Paul finished with one of the most powerful quotes I have ever heard. It is from a 1953 speech by Dwight Eisenhower: “Every gun that is made, every warship launched, every rocket fired signifies, in the final sense, a theft from those who hunger and are not fed, those who are cold and are not clothed.”
The problems of both sexually transmitted diseases and of sexual exploitation were themes of the congress. There was a wonderfully enthusiastic presence of those trying to address these problems in Ethiopia. I admire their determination and commitment. The absence of sex education in Ethiopian schools, beyond the biological facts, combined with an unwillingness to discuss sex publicly and the criminalisation of homosexuality all combine to make it tough for young people and young women in particular.
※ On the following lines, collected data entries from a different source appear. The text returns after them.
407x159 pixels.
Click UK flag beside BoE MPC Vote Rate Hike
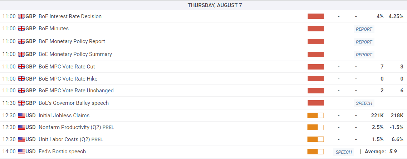[x=21, y=79]
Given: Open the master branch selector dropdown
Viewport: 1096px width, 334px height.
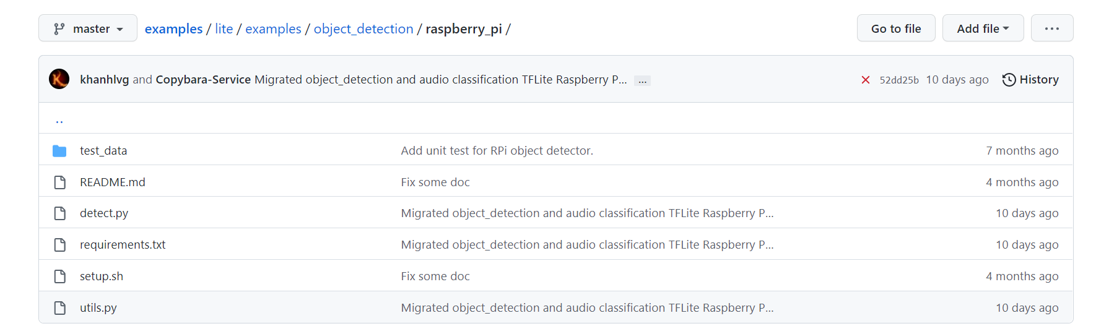Looking at the screenshot, I should pyautogui.click(x=88, y=28).
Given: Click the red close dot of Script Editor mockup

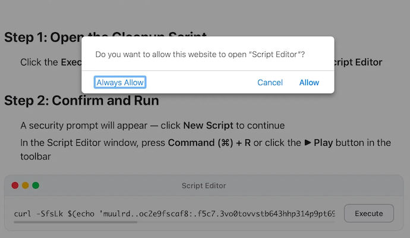Looking at the screenshot, I should click(15, 186).
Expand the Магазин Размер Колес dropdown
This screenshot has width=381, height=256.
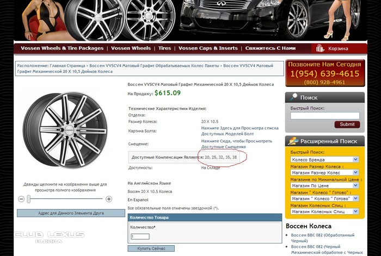click(324, 173)
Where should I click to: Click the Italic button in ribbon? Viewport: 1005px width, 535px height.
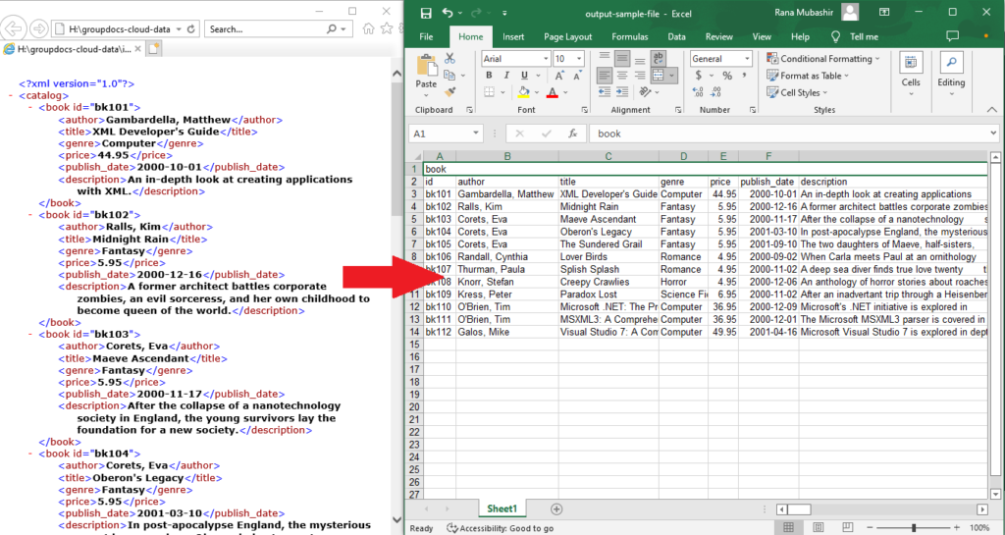pos(506,75)
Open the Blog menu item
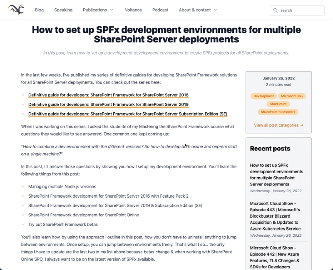 tap(39, 10)
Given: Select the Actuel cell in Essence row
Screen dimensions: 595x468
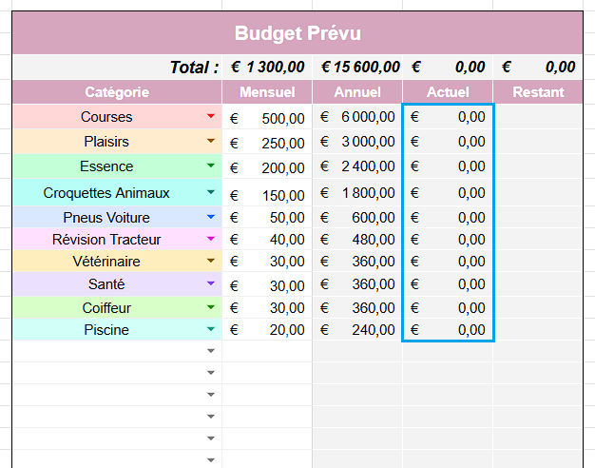Looking at the screenshot, I should coord(448,166).
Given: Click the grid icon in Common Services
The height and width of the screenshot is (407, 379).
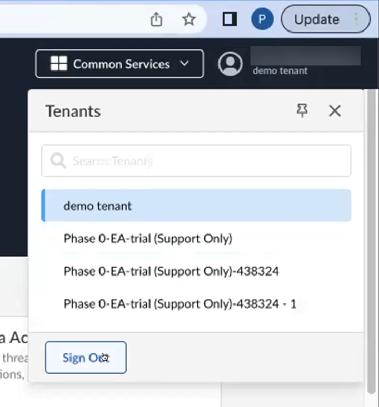Looking at the screenshot, I should (x=58, y=64).
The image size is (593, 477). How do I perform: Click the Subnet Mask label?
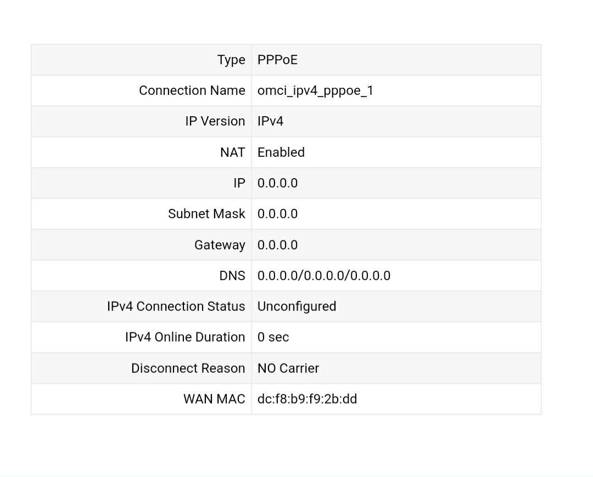206,214
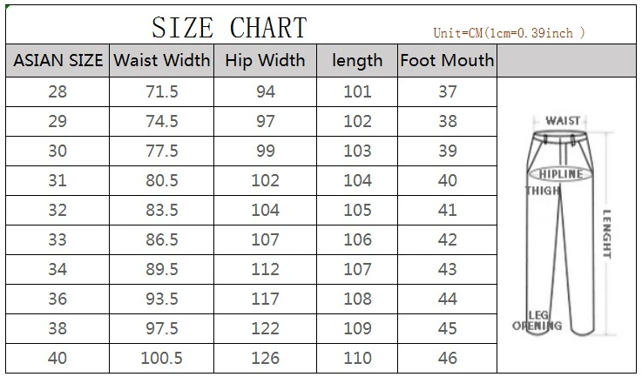
Task: Select size 28 in the first column
Action: pyautogui.click(x=57, y=91)
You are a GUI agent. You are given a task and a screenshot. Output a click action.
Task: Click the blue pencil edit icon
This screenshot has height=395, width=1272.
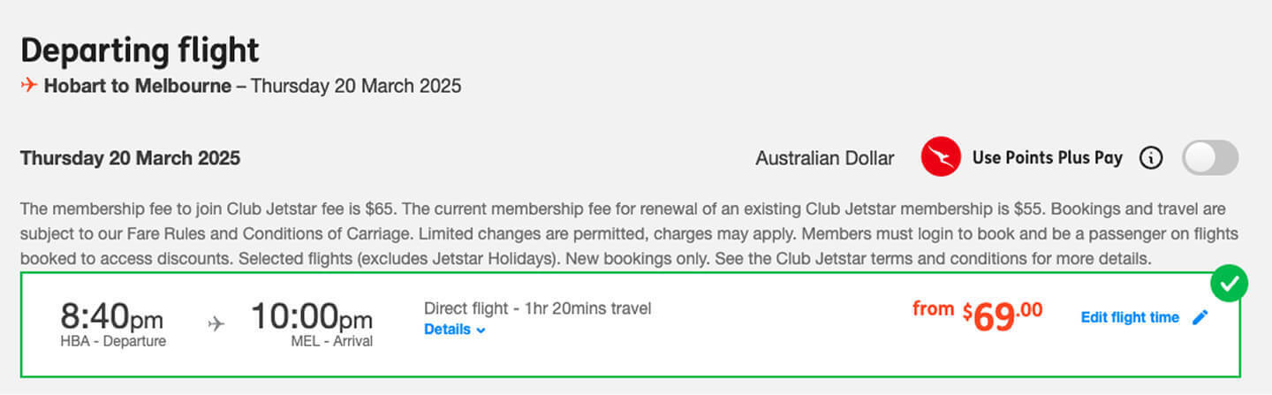point(1200,318)
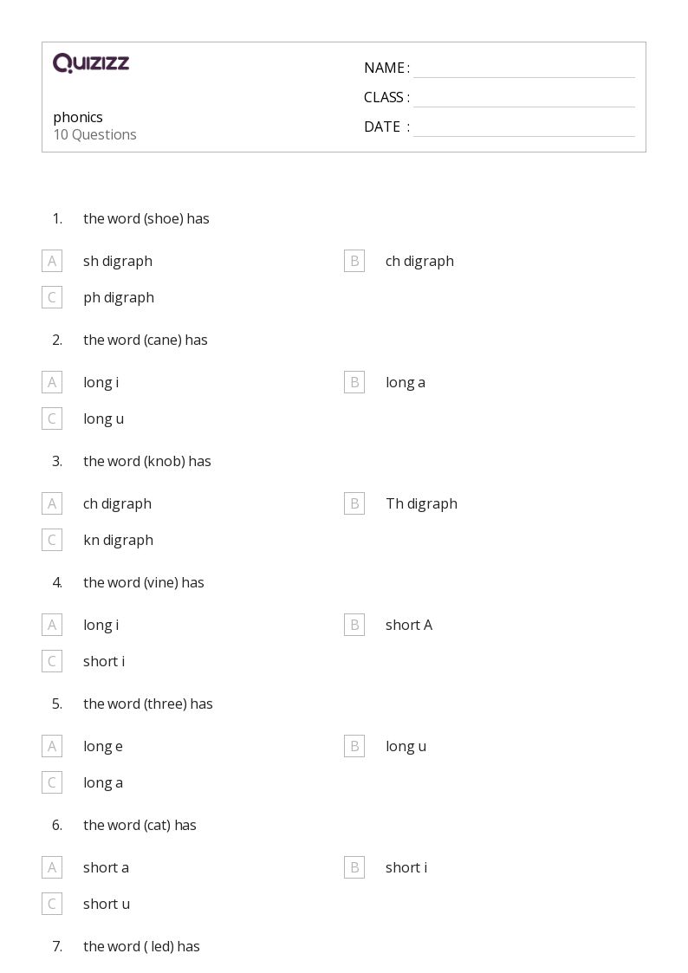Check box B for ch digraph in question 1
Screen dimensions: 688x973
point(354,262)
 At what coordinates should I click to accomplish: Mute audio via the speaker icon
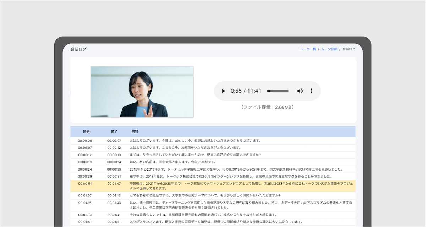[x=300, y=91]
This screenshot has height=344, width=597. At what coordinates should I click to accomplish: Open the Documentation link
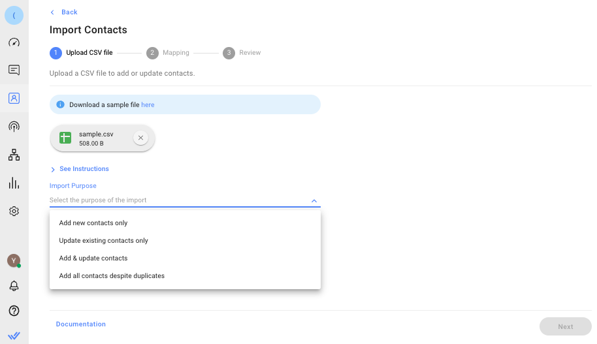coord(81,324)
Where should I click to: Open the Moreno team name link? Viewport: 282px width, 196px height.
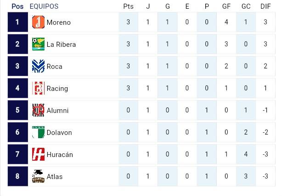pyautogui.click(x=59, y=22)
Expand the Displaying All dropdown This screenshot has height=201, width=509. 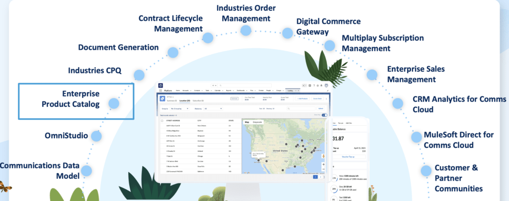[x=213, y=108]
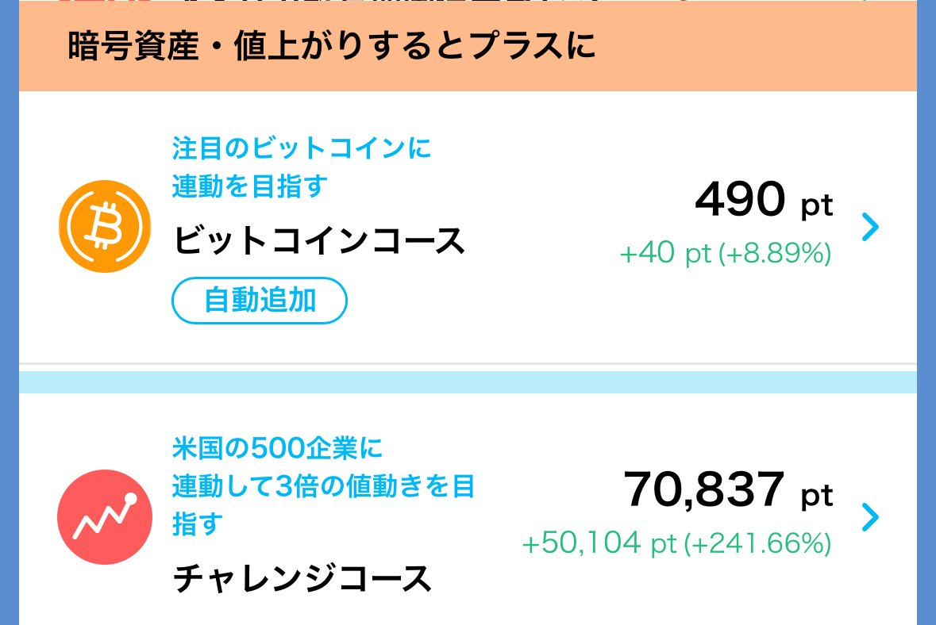936x625 pixels.
Task: Tap the white B mark inside orange circle
Action: pos(104,227)
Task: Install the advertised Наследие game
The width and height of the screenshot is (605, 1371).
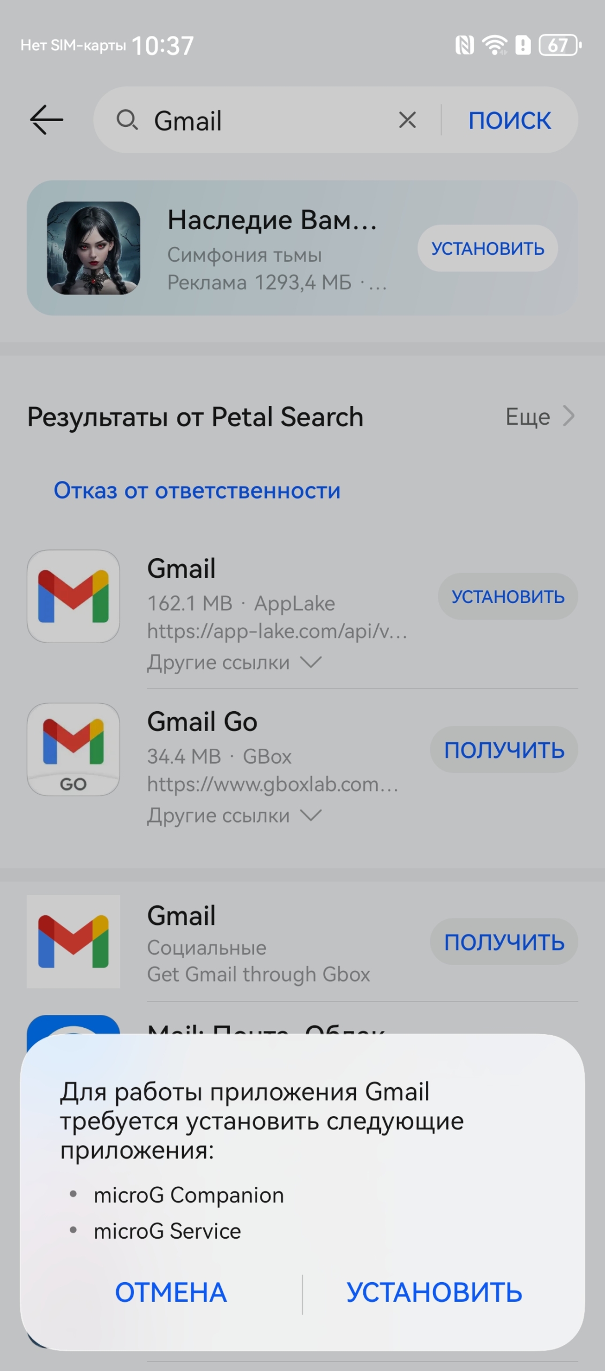Action: click(x=487, y=248)
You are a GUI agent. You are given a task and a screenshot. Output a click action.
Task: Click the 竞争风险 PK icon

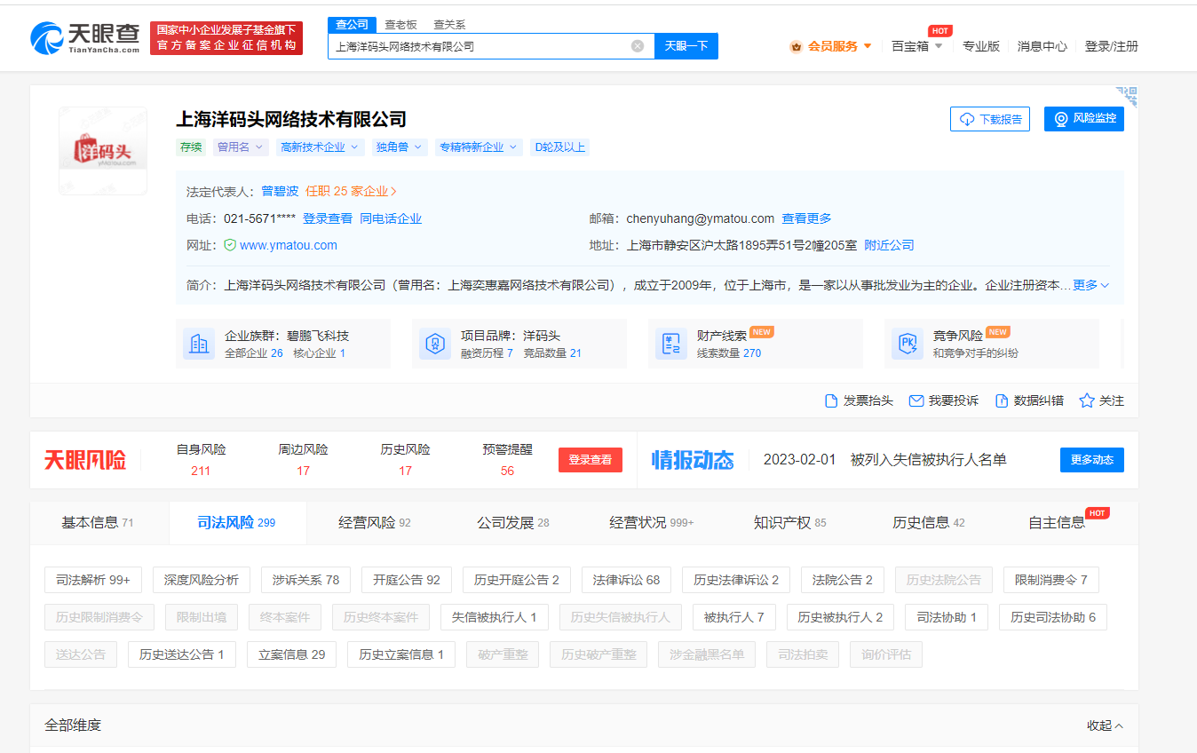click(908, 344)

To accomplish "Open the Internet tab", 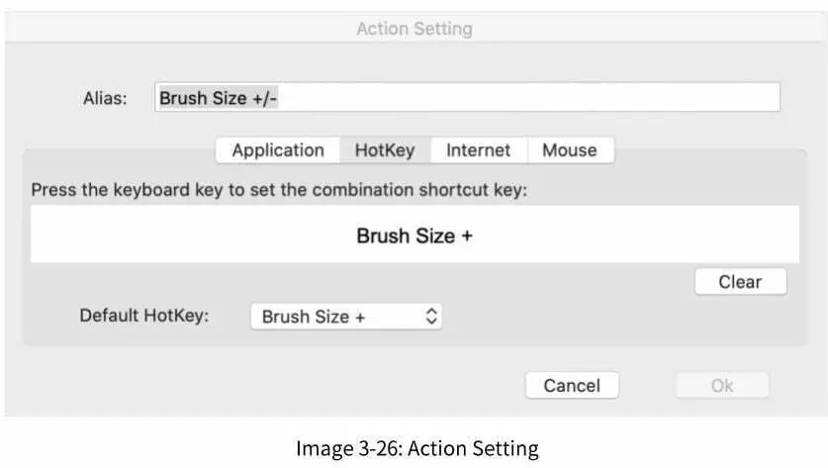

The very many massage parlours, some of them offering much more than massage, and, when darkness falls, the innumerable sex workers lining the streets make it clear that big issues of gender, sexuality, and the exploitation of women need to be addressed.
One of the practical problems affecting those attending this most efficiently run congress has been the horrendous traffic congestion that afflicts Addis Ababa. Morning and night the streets grind to a halt and the pall of air pollution hanging over the city thickens. A sustainable transport is as needed here, as it is anywhere. After a week without cycling I miss my bike, but the only bicycle to be seen in Addis Ababa is the one parked neatly in the lobby of one of the posh hotels where its basket serves as a newspaper rack.
It was great to see Liverpool University with a stand at the congress, the only other UK exhibitor being GeoWise, the mapping company. What a pity there weren’t more UK institutions and companies at this global showcase for public health education and enterprise. Perhaps there will be a greater involvement in the 14th World Congress, which will be held in February 2015 in Kolkata (Calcutta).
Finally, the mention in my previous blog that AMREF won the World Federation of Public Health Associations’ top award prompted a loud hurrah, via Twitter, from former president of the UK’s Association of Directors of Public Health. Frank Atherton owes his life to them for a skillful medevac in Kenya following a burst appendix. All of us in UK public health will join in that hurrah.
Gabriel Scally is a public health physician and holds visiting chairs at the University of the West of England and the University of Bristol.